Quest Status: #700 / 1000
TSPDT Rank #66
Of the top 100 films on the 1,000 Greatest Films list, I'm guessing that Shoah is usually one of the last ones that most people get around to watching. It consists of nine and a half hours of people talking about the Holocaust, combined with modern imagery of the sites where these atrocities took place. That's no one's idea of light viewing. Despite its length, the film moves deliberately and with unyielding purpose, like the continuously repeated shot of the train tracks that lead to the front gate of Auschwitz. Its scale is huge, but it has a definite structure and not a moment is wasted. In the opening intertitles, director Claude Lanzmann mentions that the editing process took five years. This dedication is evident in the finished film.I have never seen a documentary so simple and pure, yet effective in its delivery. The film is composed almost entirely of two types of footage: interviews with those who experienced the extermination of Jews in Poland during World War II, and modern footage of the sites where that extermination took place. Raul Hilberg, a historian interviewed in the film, suggests that the only way to get a full picture of an event as inconceivably vast as the Holocaust is to focus on "minutiae or details," rather than asking big questions from the start. This idea perfectly describes Lanzmann's approach in Shoah. He patiently collected a breadth of interviews over a period of many years - ranging from survivors of various death camps, both Polish and German villagers, as well as a number of former Nazi officers and bureaucrats (often filmed without their knowledge using hidden cameras and covert surveillance vans). No matter who the subject is, Lanzmann is primarily interested in details, asking the most minute questions possible about the interviewee's memories - thoughts, impressions, names, feelings, sounds, smells, gestures.
There are no voice-overs in Shoah, only direct interviews with people who lived through and experienced the Holocaust themselves - along with Hilberg, who presents Lanzmann with a few historical documents which put the interviews in context. There is no historical footage used whatsoever. Instead, there are many tracking shots through landscapes where the death camps took place: the ruins of Auschwitz' five crematoriums, the solitary track leading ominously to its front gate, the hill leading to the gas chamber at Treblinka, and the densely wooded pathway to the death pits at Chelmno. The testimony given by the interviewees is often paired with footage of the sites where the events they describe took place. This forces the viewer to listen to each subject's account carefully and pair it with the real locations in which it took place, leaving the visual horror entirely to the viewer's imagination.

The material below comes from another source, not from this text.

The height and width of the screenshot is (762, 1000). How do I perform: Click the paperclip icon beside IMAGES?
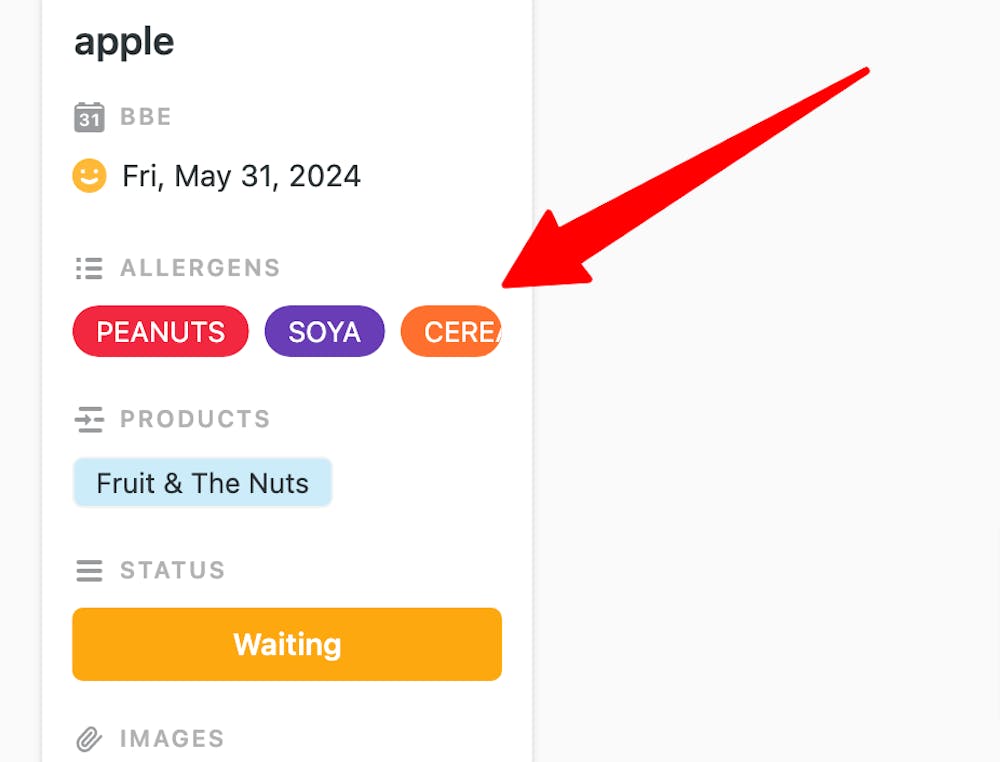(x=89, y=738)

The first section of the film begins with the story of Simon Srebnik, one of the two survivors of the death camp in Chelmno, a small village which once had a large and prosperous Jewish population. He is first seen riding down a river that he often traveled down while a member of the Jewish "work detail" in Chelmno as a 13-year-old boy, singing the same German folk song that he was made to sing by the SS decades before. He also visits a field where hundreds of thousands of Jews where burned and buried in mass graves. "I can't believe I'm here," he says in quiet disbelief. Some hours later, after learning much more about what took place in and around that site, we see Simon standing in the same field again. It's only at this moment that we start to get a sense of what happened in that location, the horrible scars left on this plaintive rural landscape by the immense evil of the Holocaust.
The second part of the film focuses increasingly on the experiences of those who worked in the "special detail" within the death camps, maintaining the gas chambers and crematoriums, gradually building up to the influx of Jews from throughout Europe and the plans for rebellion and escape, followed by an examination of the Warsaw ghettos in the wake of the mass deportations which began in 1942. With an epilogue describing the last days of the uprising in the Warsaw ghettos during April 1943, Lanzmann strategically ends his story in the middle of the war, shifting the focus from the German's military defeat two years later to the total defeat of the Jews' right to be human beings. So we start with the two sole survivors of a single death camp, slowly accumulating details one after another, until finally the film seems to encompass the entire Jewish struggle during World War II - even if it can only convey a tiny cross-section of what happened, given the small number of survivors from the death camps and the lack of concrete evidence concerning the death camps.
Shoah ended up taking me over nine and a half hours to watch, as I continually replayed various scenes in an attempt to reconcile the horrible content of the interviews with the haunting serenity of the locations where they had taken place. It could be ten times the length and still not be able to make the immense evil of the Holocaust comprehensible. Still, the weight of the detailed testimonies it contains is immeasurable. Most of those featured in this film are now dead, but in this film they were given the opportunity to share experiences the like of which no other human beings in history have ever experienced. I learned things from this film that I never knew before, heard things that I can never forget. In Shoah, acknowledging that any attempt to understand the incomprehensible is futile, Claude Lanzmann set out to preserve the human experiences of those who lived through the incomprehensible. Shoah is not only a great film, it's an invaluable addition to the record of human history, no matter how much we might like to pretend that the events it describes could never happen in the modern world.